Your goal
Would you reproduce exactly, and only, the lines starting at the one with "Click the 100 % zoom level field" and ending at the last line of the data, with both included? Leave the pictures out.

Data provided
/---

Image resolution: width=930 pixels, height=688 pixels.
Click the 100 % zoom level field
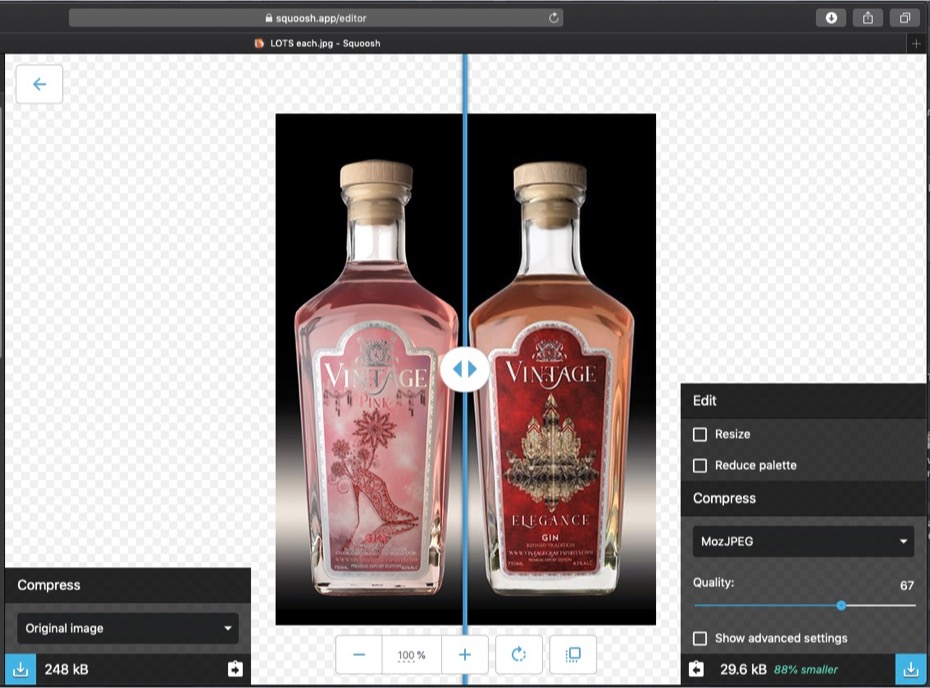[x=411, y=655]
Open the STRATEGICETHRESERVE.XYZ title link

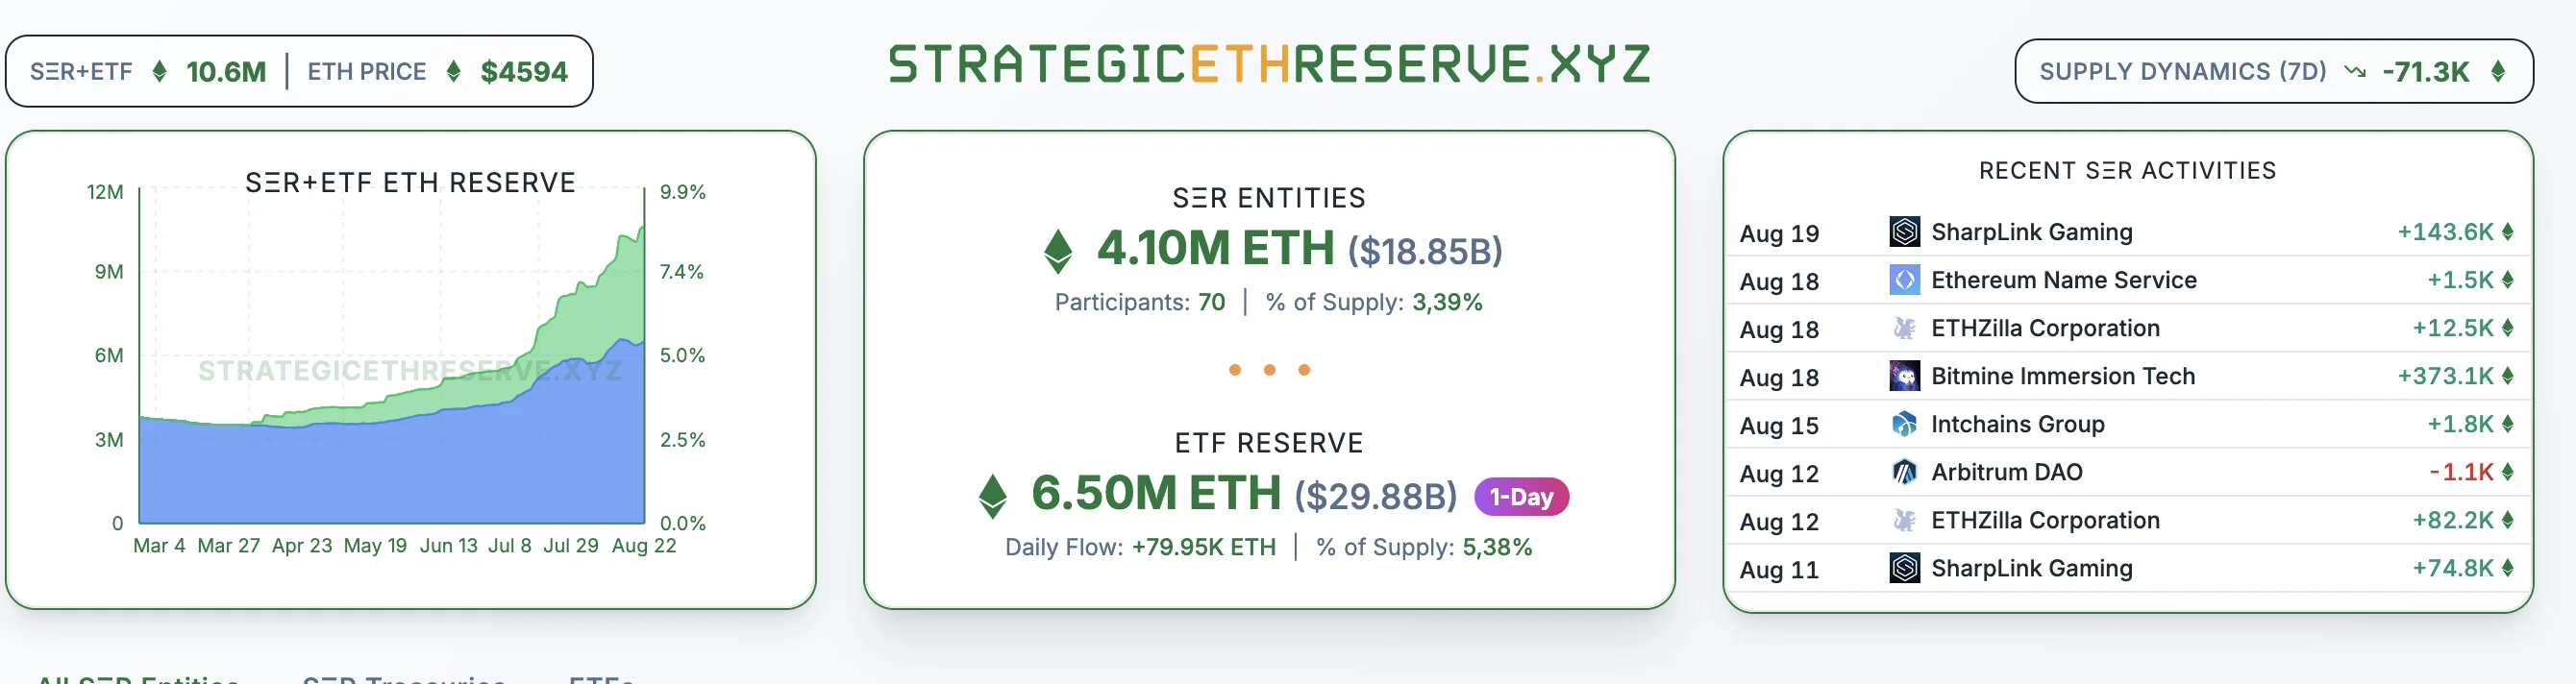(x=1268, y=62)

\---

Written reply
Click the 100 % zoom level field
[x=411, y=655]
Open the STRATEGICETHRESERVE.XYZ title link

(x=1268, y=62)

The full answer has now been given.